Information given:

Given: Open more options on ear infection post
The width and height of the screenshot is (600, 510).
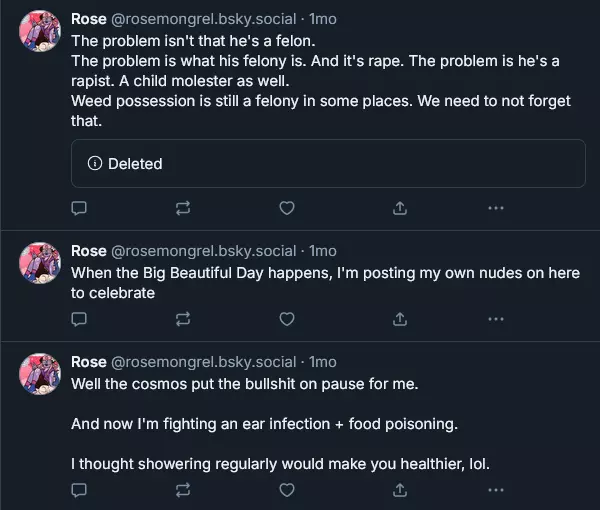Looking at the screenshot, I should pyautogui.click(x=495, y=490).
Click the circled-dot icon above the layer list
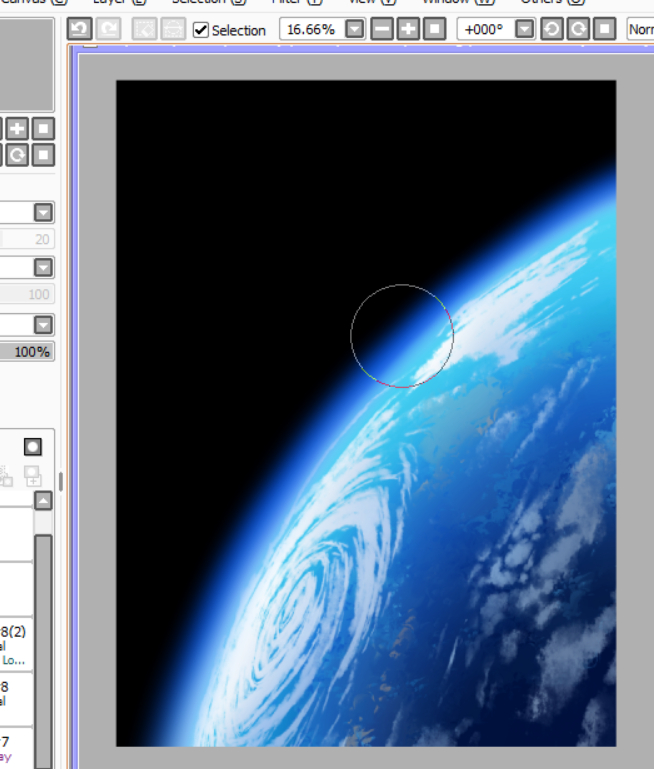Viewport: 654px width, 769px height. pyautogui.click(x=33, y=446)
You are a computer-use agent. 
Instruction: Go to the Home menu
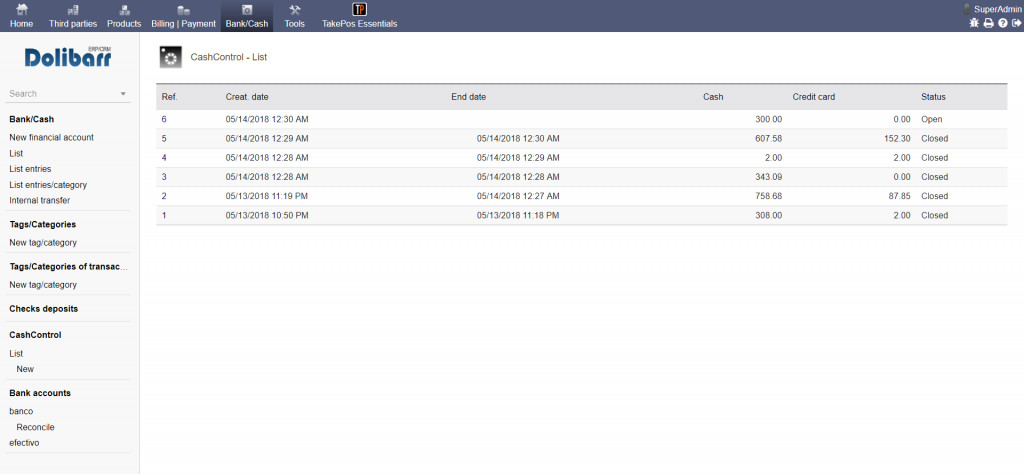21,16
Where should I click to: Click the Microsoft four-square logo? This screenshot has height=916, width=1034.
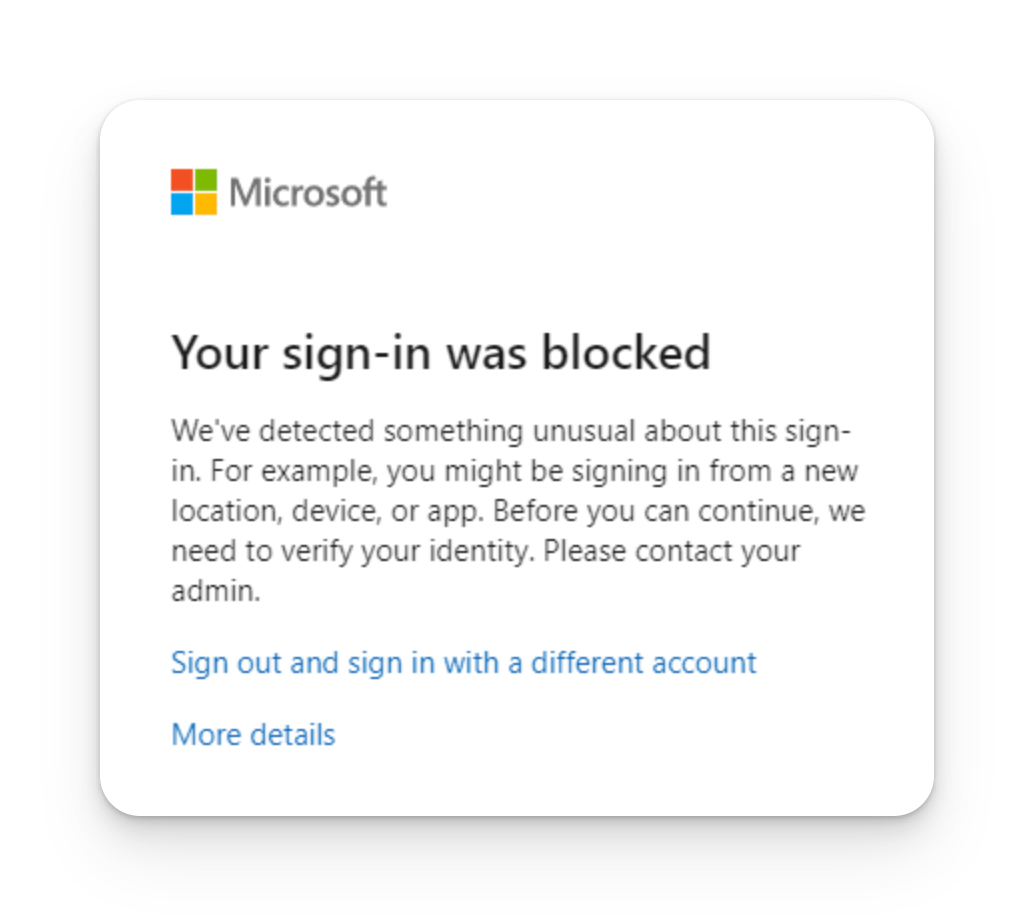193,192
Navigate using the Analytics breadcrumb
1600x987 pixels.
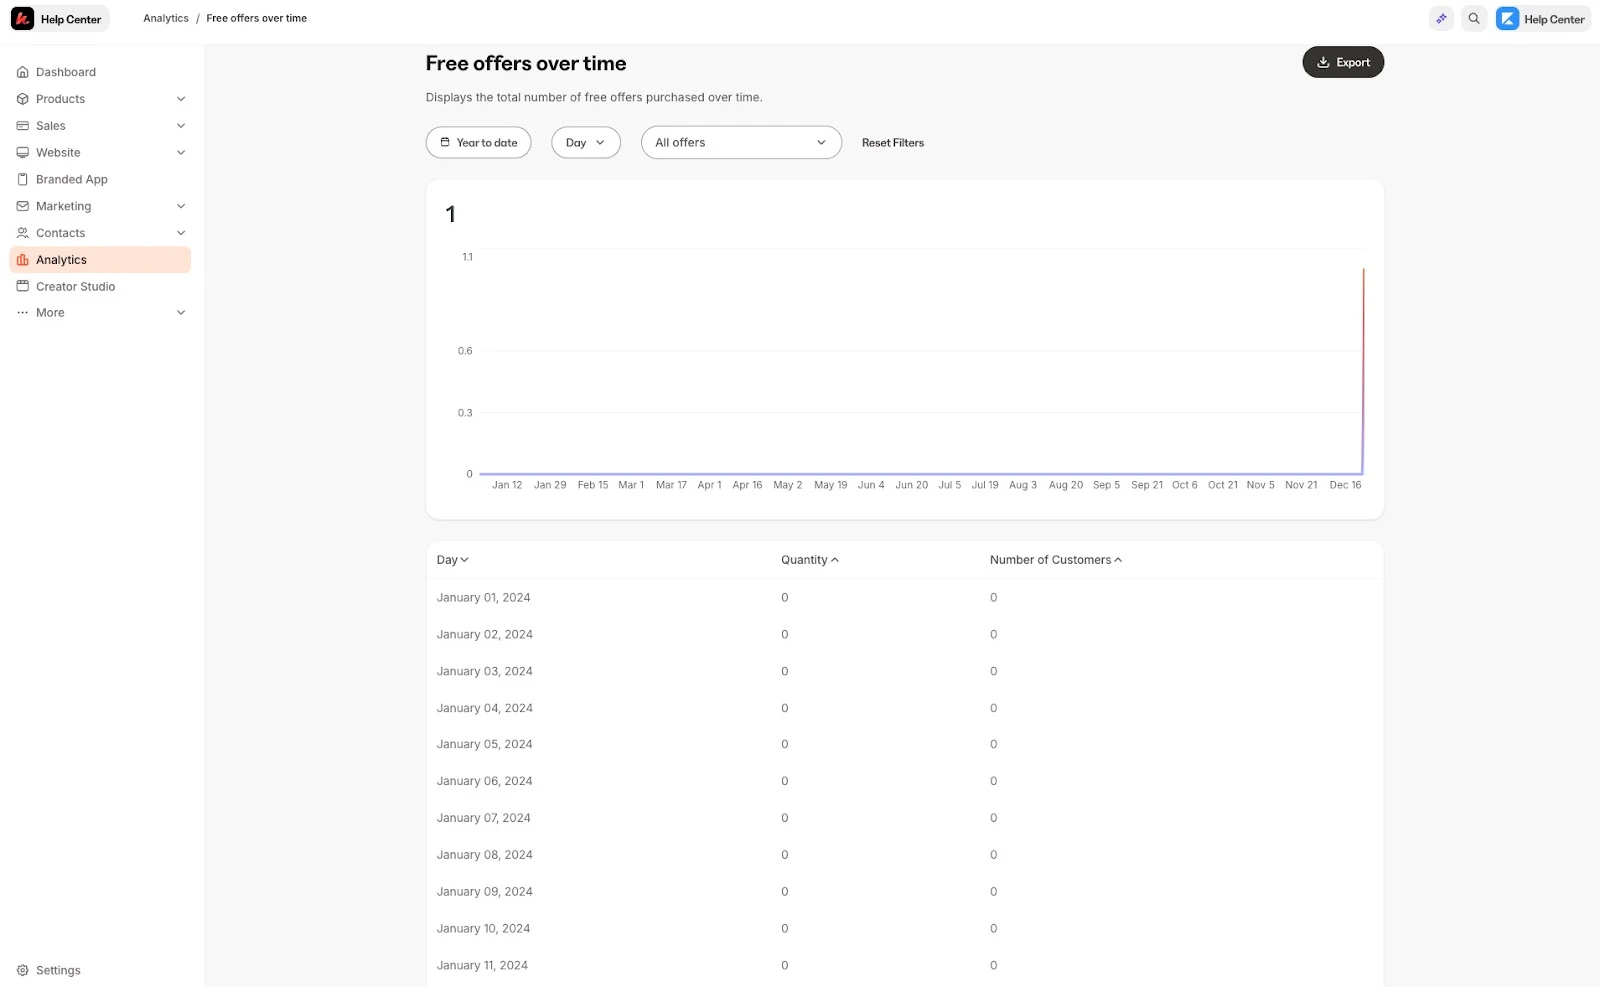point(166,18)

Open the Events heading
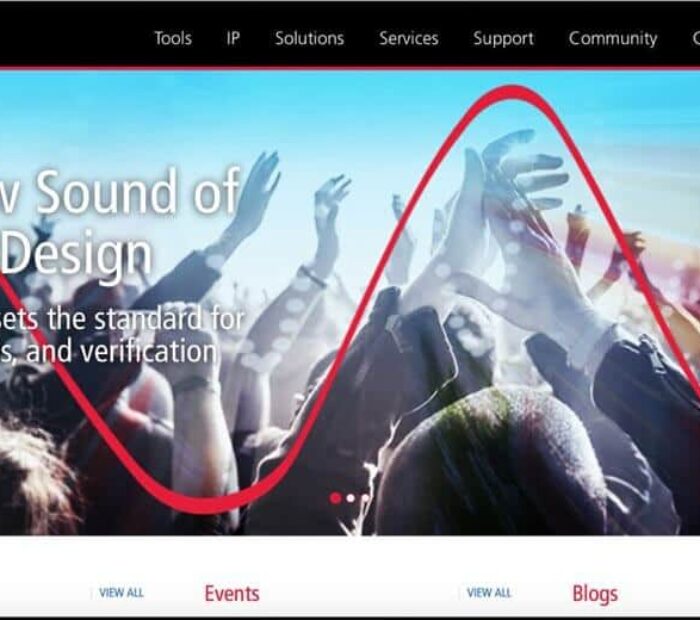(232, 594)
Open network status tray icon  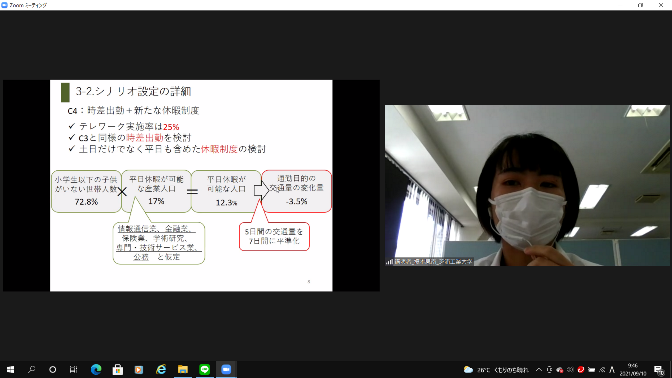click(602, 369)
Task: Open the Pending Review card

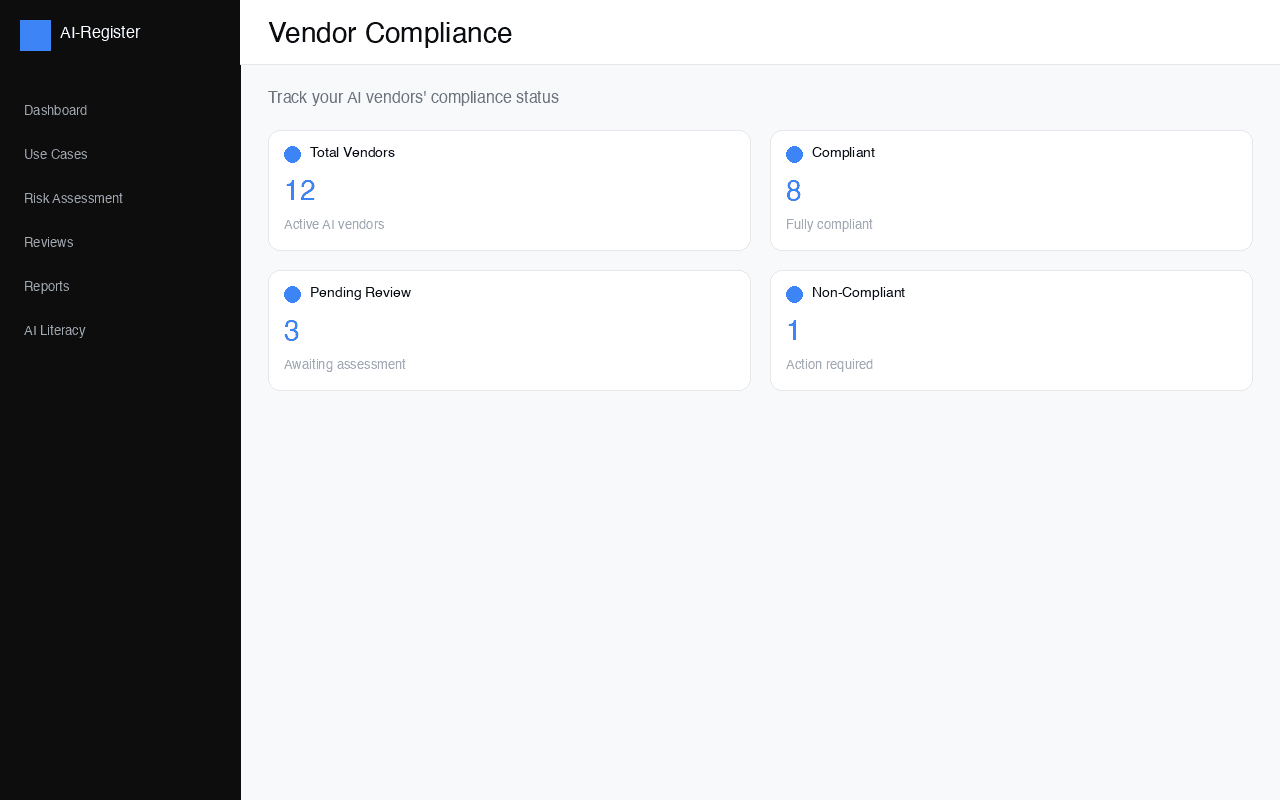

Given request: Convert the lines from the start of the items through the line containing "Viewport: 654px width, 769px", inclusive, into a JSON list of strings with one string per line, omitting blank lines and leaving out the pictures.

Response below:
[
  "Given: Open more options on ear infection post",
  "The width and height of the screenshot is (600, 510).",
  "Looking at the screenshot, I should pyautogui.click(x=495, y=490).",
  "Click the circled-dot icon above the layer list",
  "Viewport: 654px width, 769px height. pyautogui.click(x=33, y=446)"
]